Closing the gap between the biology and the clinic with a foundation model of immunology and inflammation

ICML 2025 Workshop FM4LS Submission8 Authors

Published: 12 Jul 2025, Last Modified: 12 Jul 2025FM4LS 2025EveryoneRevisionsBibTeXCC BY 4.0
Keywords: Machine Learning, ICML, Foundation Model, Computational Biology, Immunity and Inflammation, RNA-seq, Precision Medicine
TL;DR: We present EVA, the first foundation model for immunology and inflammation, which integrates transcriptomic and clinical data to predict drug efficacy and patient response in silico, enabling more scalable and personalized drug development.

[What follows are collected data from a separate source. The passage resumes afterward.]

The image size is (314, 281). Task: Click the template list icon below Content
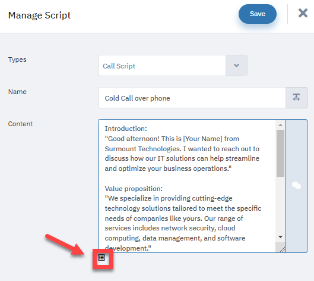pos(102,258)
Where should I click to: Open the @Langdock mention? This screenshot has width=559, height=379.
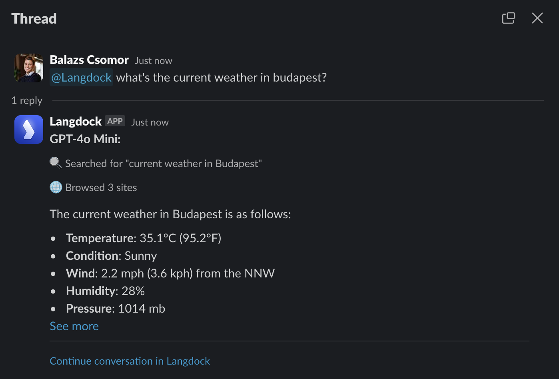click(81, 78)
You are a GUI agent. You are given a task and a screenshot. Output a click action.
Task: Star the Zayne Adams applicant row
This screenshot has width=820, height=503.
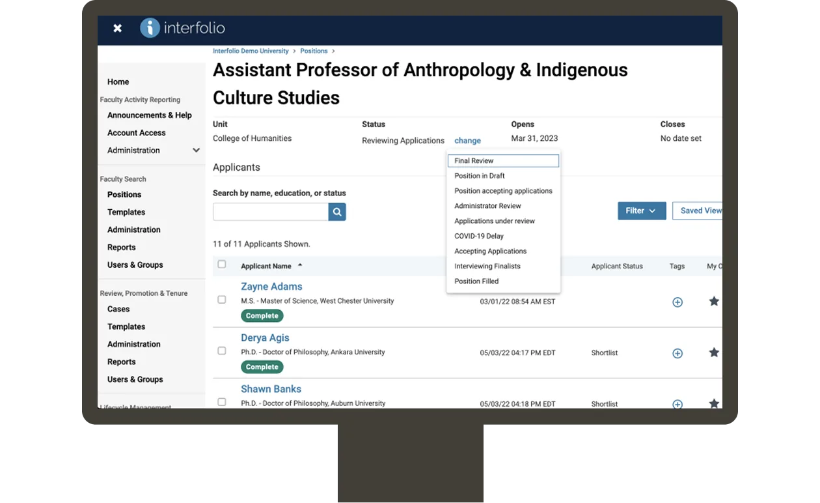pos(714,301)
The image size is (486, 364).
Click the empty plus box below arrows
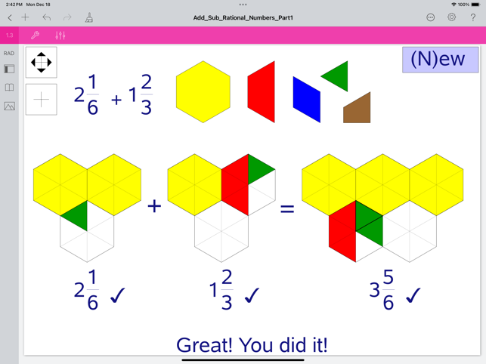coord(41,100)
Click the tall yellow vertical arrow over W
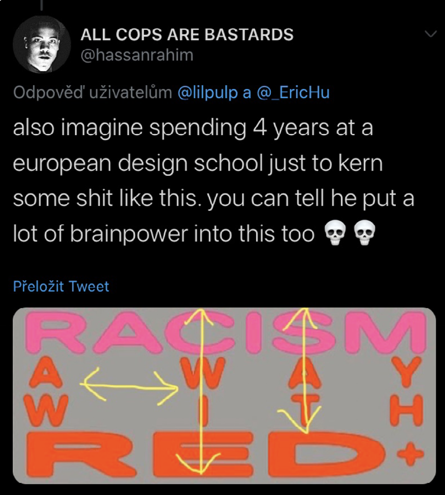The image size is (445, 495). point(199,391)
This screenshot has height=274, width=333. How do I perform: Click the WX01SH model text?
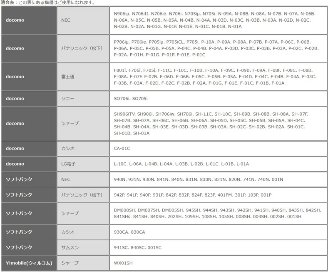point(124,263)
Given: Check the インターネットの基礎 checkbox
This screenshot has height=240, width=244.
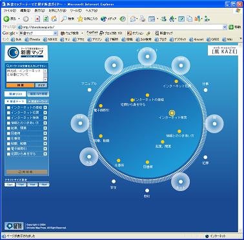Looking at the screenshot, I should coord(8,107).
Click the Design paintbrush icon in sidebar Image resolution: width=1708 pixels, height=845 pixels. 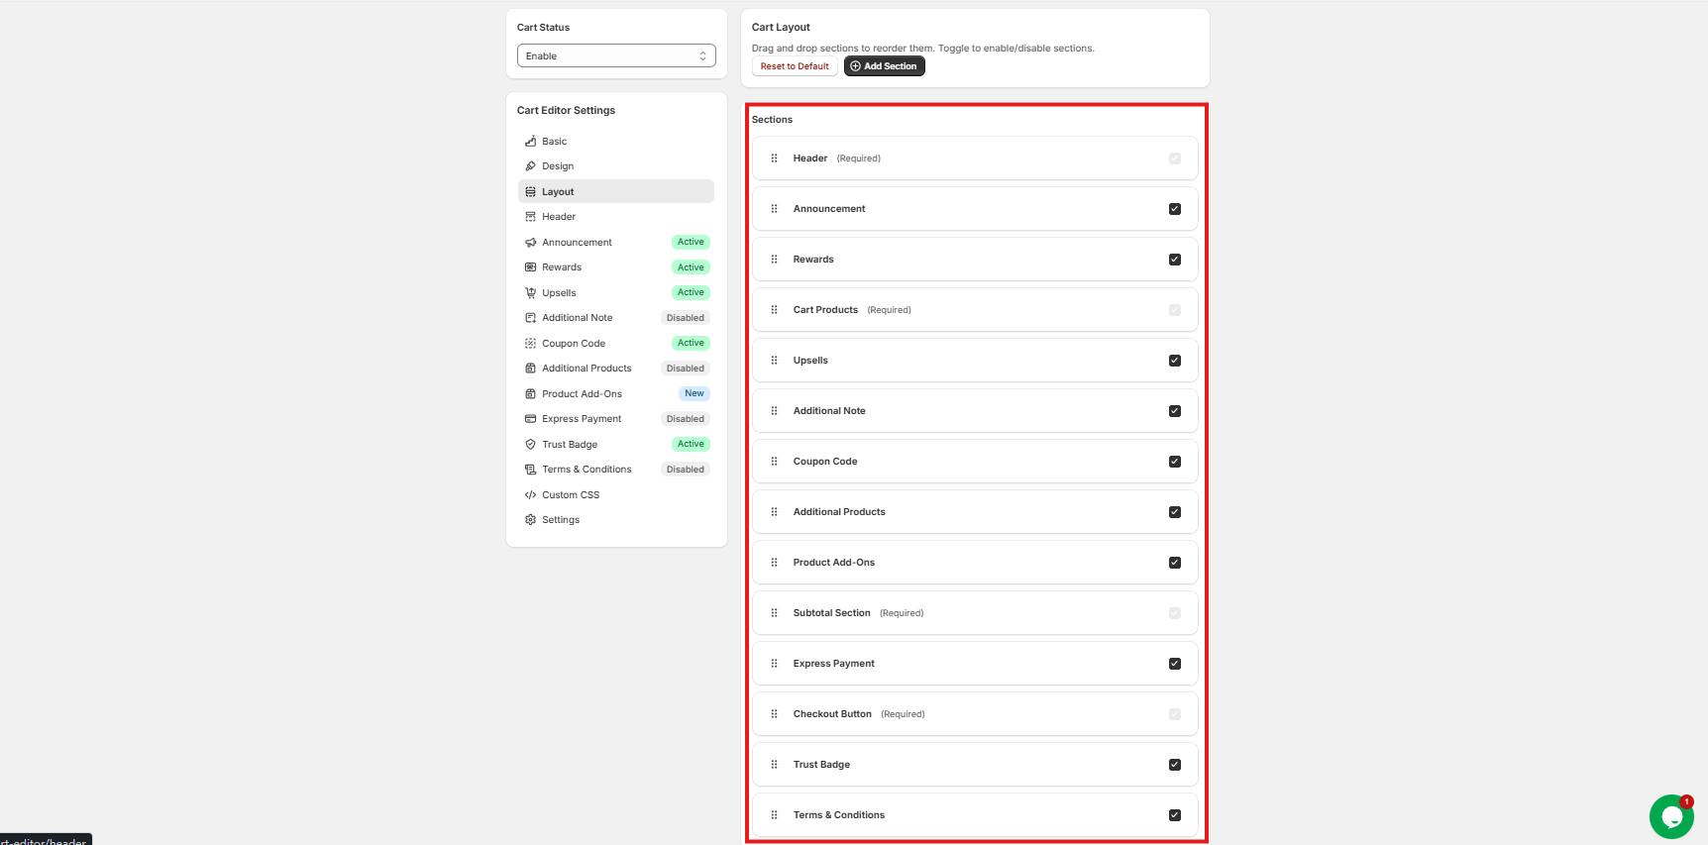click(x=530, y=166)
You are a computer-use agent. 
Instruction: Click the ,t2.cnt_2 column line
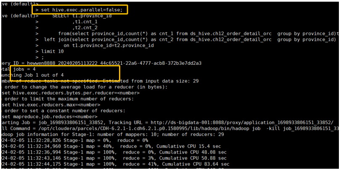pyautogui.click(x=85, y=27)
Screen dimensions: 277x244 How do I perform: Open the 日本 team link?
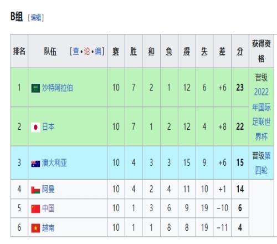coord(48,127)
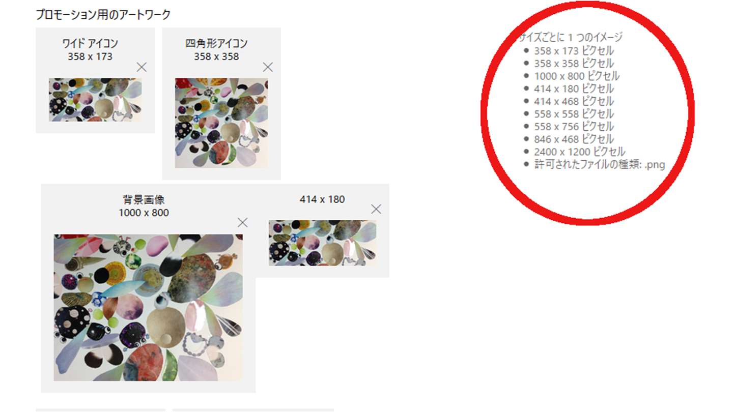Viewport: 733px width, 412px height.
Task: Select the 414 x 180 preview thumbnail
Action: 323,243
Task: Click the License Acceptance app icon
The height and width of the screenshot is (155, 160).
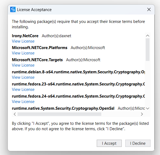Action: pos(13,9)
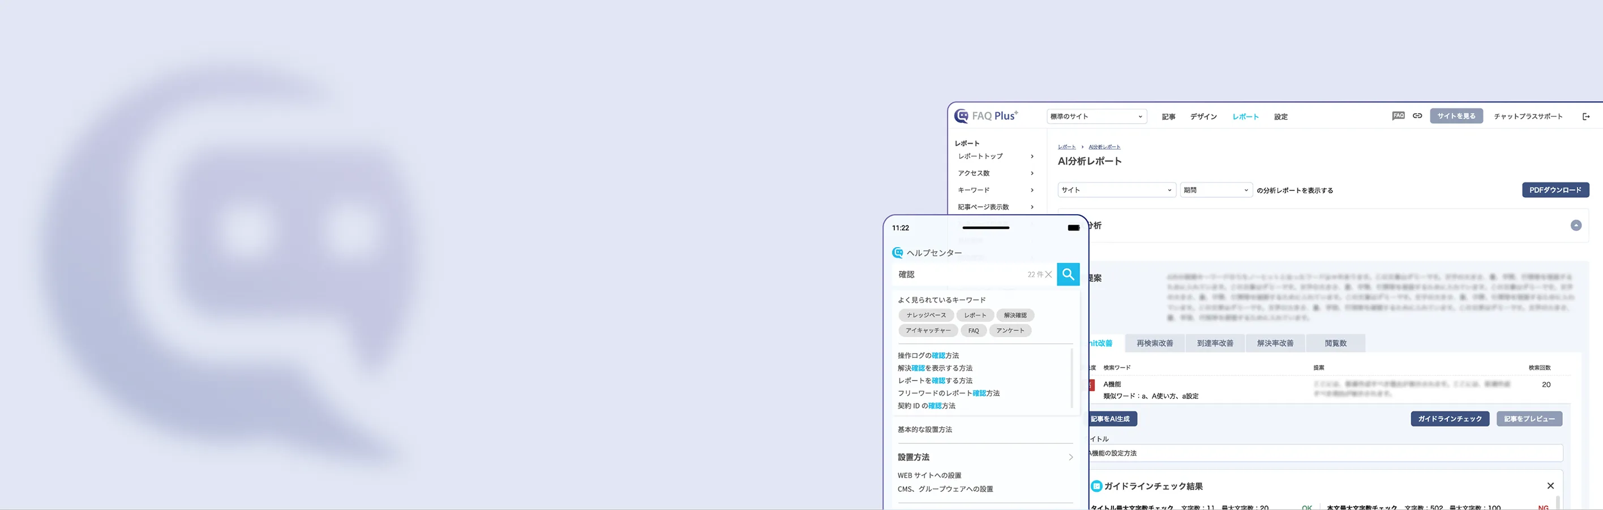This screenshot has height=510, width=1603.
Task: Open the 期間 period dropdown
Action: [x=1215, y=190]
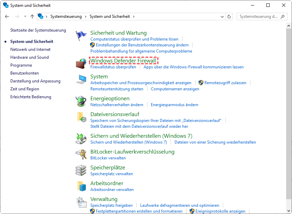Open the Energieoptionen battery icon
Viewport: 292px width, 214px height.
click(81, 101)
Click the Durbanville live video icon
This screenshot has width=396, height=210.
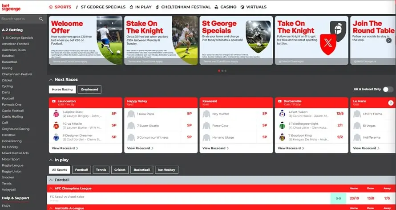pos(279,101)
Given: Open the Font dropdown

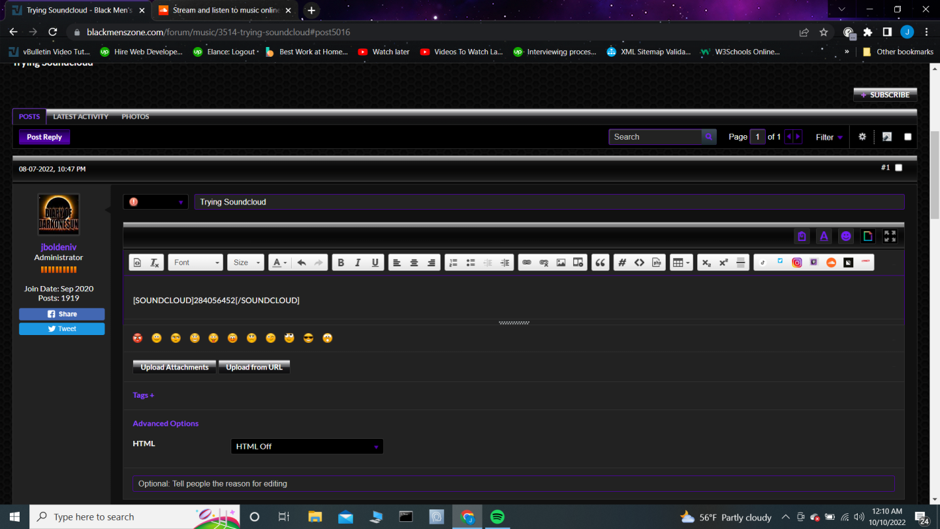Looking at the screenshot, I should pyautogui.click(x=196, y=263).
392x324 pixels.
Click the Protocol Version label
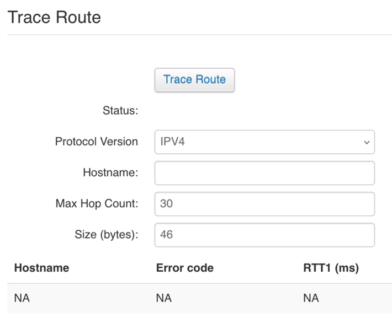point(96,142)
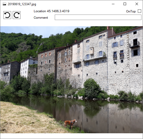The width and height of the screenshot is (143, 139).
Task: Click the 20190619_123347.jpg title text
Action: (22, 4)
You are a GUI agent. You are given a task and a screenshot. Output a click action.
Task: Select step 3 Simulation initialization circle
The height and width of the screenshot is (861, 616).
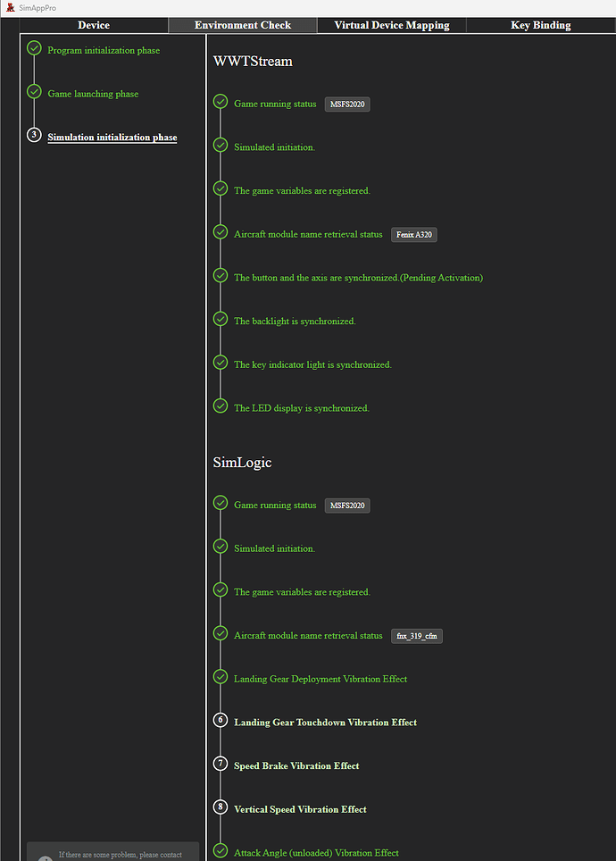point(34,135)
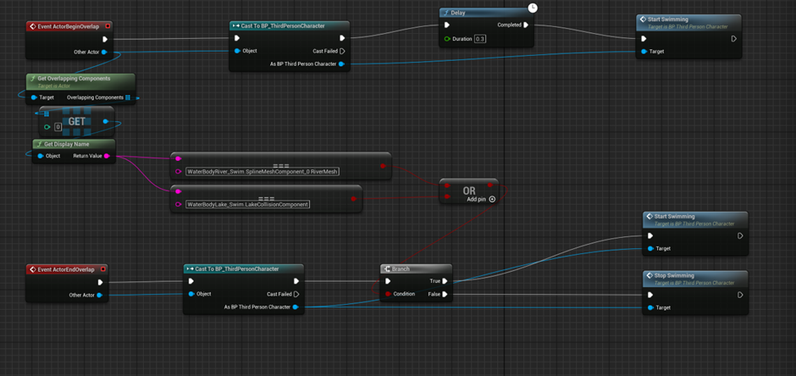Click Other Actor pin on Event ActorEndOverlap
The width and height of the screenshot is (796, 376).
99,295
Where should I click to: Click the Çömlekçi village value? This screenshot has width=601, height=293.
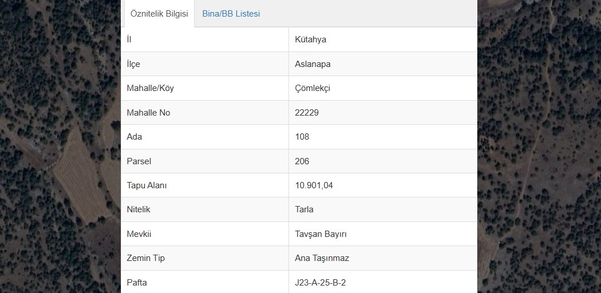[313, 89]
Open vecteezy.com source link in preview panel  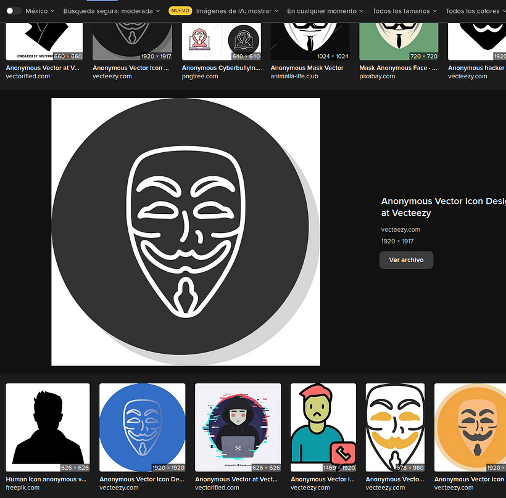(x=400, y=230)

Abstract: Drug development is a risky and lengthy process during which most compounds fail due to insufficient efficacy in the clinic. For this reason, there is an urgent need for scalable in silico approaches that can help identify promising drug candidates using preclinical data. We introduce EVA, the first foundation model for immunology and inflammation (I&I), specifically tailored to power such applications at the interface between transcriptomics (handling both bulk and single-cell data) and clinical modalities, pretrained on a large corpus of single-cell and bulk RNA-seq samples sourced from various clinical studies and databases. Throughout a retrospective in silico study conducted in ulcerative colitis, we illustrate how EVA can be fine-tuned to predict the clinical effect of new compounds in I&I patients, leveraging preclinical data from disease models and observational cohort data. We model the biological effect of the drug at the patient level as a transcriptomic perturbation in the primary organ, which can be extracted from EVA's latent gene representations. Using a secondary disease model, this perturbation can be transformed into a predicted change in disease activity. In addition to direct drug effect forecasting at the patient level, the pipeline output can also be used to stratify patients according to their expected drug responses, enabling the early identification of biomarkers of response in investigational treatments. This first-in-class study highlights how foundation models in computational biology can be harnessed to address modeling challenges in drug discovery, bridging the gap between molecular and clinical data, and paving the way for more effective and personalized treatments.